El lector que escribe un diario lee “País de nieve” de Yasunari Kawabata, un libro breve, una historia simple y una escritura que actúa con la elegancia y la profundidad de un narrar que dice poco y genera mucho.
Un argumento mínimo: Shimamura es un diletante que viaja solo desde Tokio, donde tiene mujer e hijos, a las termas de montaña en las que conoce a una geisha, Komako y a otra muchacha, Yoko. Una costumbre de hombres ricos y refinados la de acceder a estos lugares lejanos, donde, a diferencia de las ciudades, la distinción entre geishas y prostitutas es sólo una línea muy fina. Para mejor, es el sitio donde más nieva en el mundo, por lo que acceder en pleno invierno es prácticamente imposible.
La narración opera por escenas, como un filme o un cuadro de Brueghel. La primera, da el tono a todo lo demás: una joven acompaña en el tren a un hombre enfermo pero lo esencial es que el protagonista, desde el asiento contiguo, los ve a través del reflejo en el vidrio de la ventanilla. Como el esclavo encadenado a la caverna de Platón, la visión de segunda mano jugará de ida y vuelta en toda la historia. Lo que Shimamura ve, siempre, tiene “un aire de irrealidad”: es un experto en danza occidental pero nunca ha visto un ballet. Todo lo que conoce, lo conoce a través de los libros que lee pero también de los que escribe. Shimamura es un experto de esto de la dilación y el diferimiento, así como en el arte de lo inútil, algo que, subraya el lector en su diario, “lo llevaba a la frontera de lo literario”. A la vez que una historia de amor triangular, “País de nieve” es un libro sobre el arte.

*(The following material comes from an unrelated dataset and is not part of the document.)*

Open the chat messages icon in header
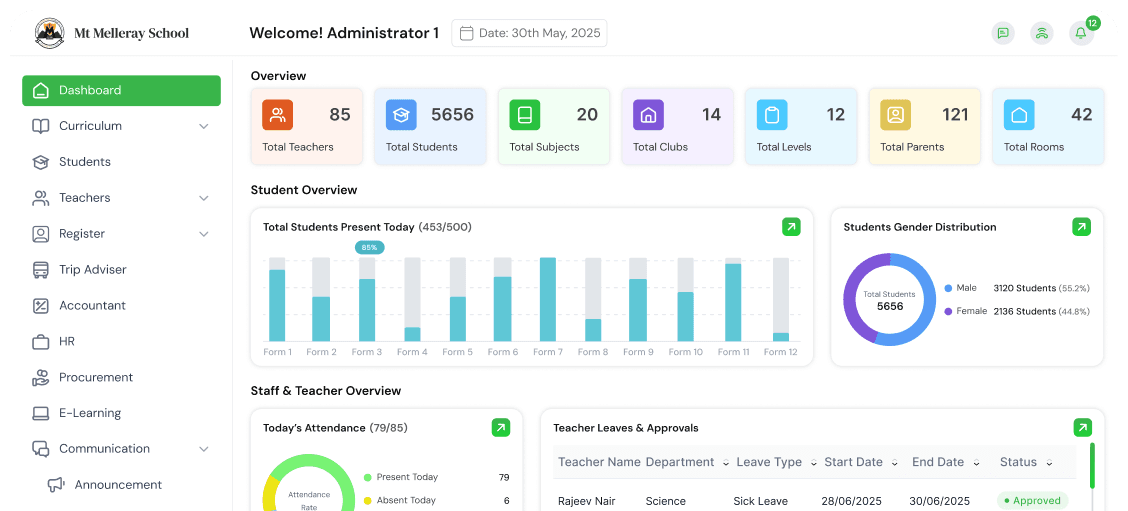The image size is (1128, 511). [1002, 33]
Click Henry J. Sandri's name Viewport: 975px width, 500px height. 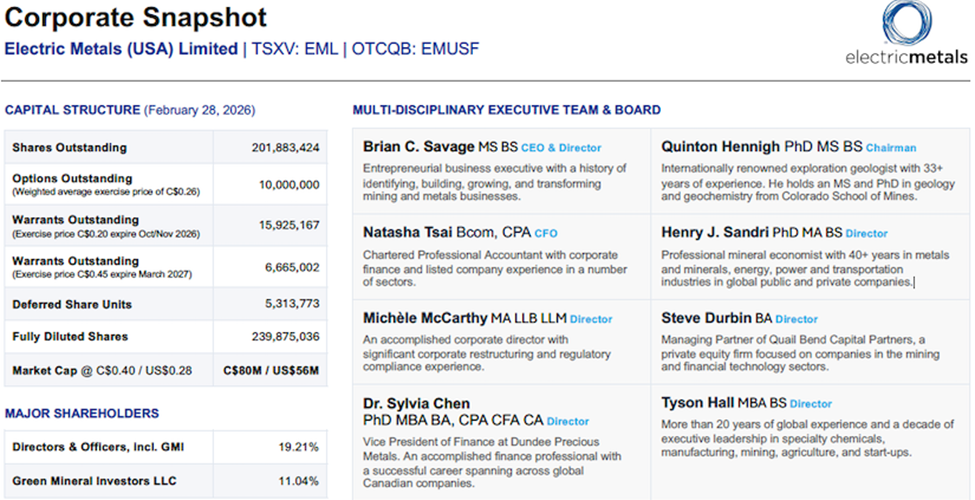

Komako también escribe, escribe un diario. Cuando Shimamura le pregunta “para qué te sirve” la respuesta es “para nada en especial”: en la inutilidad está la más acabada justificación. Lo mismo dice del montañismo, “un ejemplo flagrante del esfuerzo inútil” que ejerce sobre Shimamuri “el encanto de lo irreal”.
De la misma manera considera la exquisitez del trabajo de fabricación artesanal de la seda Chijimi que se realiza en una aldea cercana a las termas, un trabajo calificado como antieconómico, pero que en eso mismo adquiere su valor. O el hecho de que Komako se haya hecho geisha para seguir pagando los costos de la enfermedad de un hombre que la abandonó. Todo lo que es inútil es lo que para este hombre, que mira al mundo desde un afuera en el que se siente cómodo, es lo que realmente vale.
Por el contrario, Komako está en unidad con el entorno: toca el samisén, típico instrumento musical japonés, con maestría y Shimamura lo atribuye a que “quizás por practicar sola, sin conciencia del efecto que producía con la amplitud natural de ese valle de montaña como única compañía, Komako había alcanzado esa unidad tan poderosa con el entorno que la circundaba”.
Todas las escenas van armando este universo que Shimamura prefiere ver en reflejo, tamizado, en segunda instancia. Un esteta de la ilusión, de la irrealidad que en un momento siente que, en cambio, Komako “se entrega de manera completa, mientras él parecía incapaz de entregar nada de sí”.
Hasta que el país de nieve se incendia. Literalmente.
Kawabata propone una de las más impresionantes escenas de incendio jamás filmada, escribe el lector en su diario, contagiado del síndrome de Shimamura. Un incendio que tiene su correlato interior, cuando el protagonista dice que “todos esos meses ardieron en aquel instante. Eso era, supo por fin, la angustia”.
Mientras tanto, hay otro mundo, el de la naturaleza que pertenece “a un mundo distante y remoto”, por lo que la historia se cierra diciendo “sintió el estruendo de la Vía Láctea retumbar en su interior”.